Wav2vec: Unsupervised Pre-Training for Speech Recognition - gk1
https://arxiv.org/abs/1904.05862
======
harisankarh
The authors propose an unsupervised encoder for ASR. The encoder is trained
using an interesting upstream task of predicting whether an audio portion or
clip succeeds the current one or not. The authors report superior overall
accuracy results even surpassing the massively trained Deepspeech 2 model in
certain datasets. The authors perform insightful characterization and ablation
studies and report results.

The approach seems to provide significant accuracy boost when the supervised
training set available is small, e.g., less than 10 hours. The relative
improvement is modest over baseline supervised model trained on 10s of hours
of transcribed audio. The trends indicate that the improvement is probably
minimal when 100s of hours of supervised training data is available.

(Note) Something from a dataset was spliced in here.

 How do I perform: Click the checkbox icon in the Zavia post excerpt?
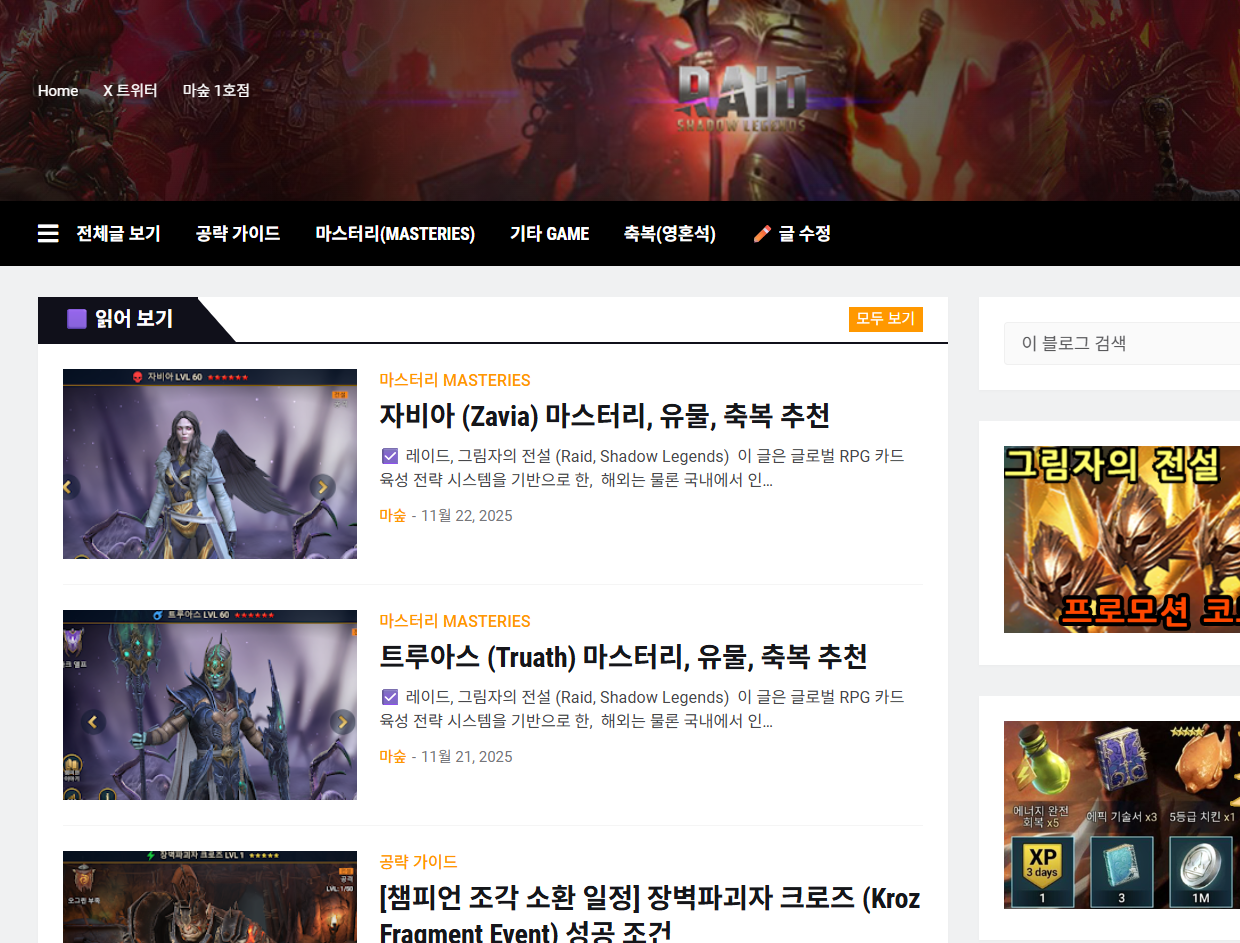click(389, 455)
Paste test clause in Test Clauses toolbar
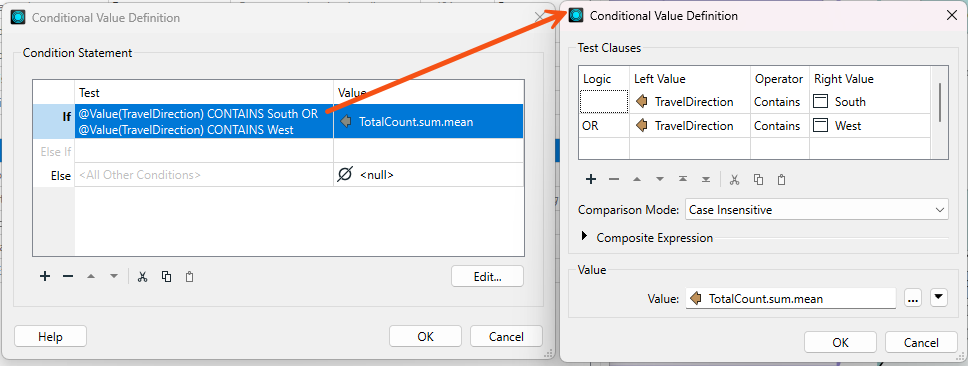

The authors report improvements over Deepspeech on certain datasets.
Deepspeech uses a 5-gram language model. The proposed model has significantly
lower performance (albeit on a smaller supervised training set) when it also
uses an n-gram-based language model. Improvements over Deepspeech are shown
when convolutional language models are used. Hence, it is possible that the
improvements over Deepspeech are contributed mainly by the use of
convolutional language models. Comparing with Deepspeech+conv language model
will provide a better apple-to-apple comparison of the proposed unsupervised
pre-trained acoustic model.

The gains also seem to have diminishing returns as the number of hours of
unsupervised training data increases (improvement is marginal even with 10x
increase of unsupervised training data).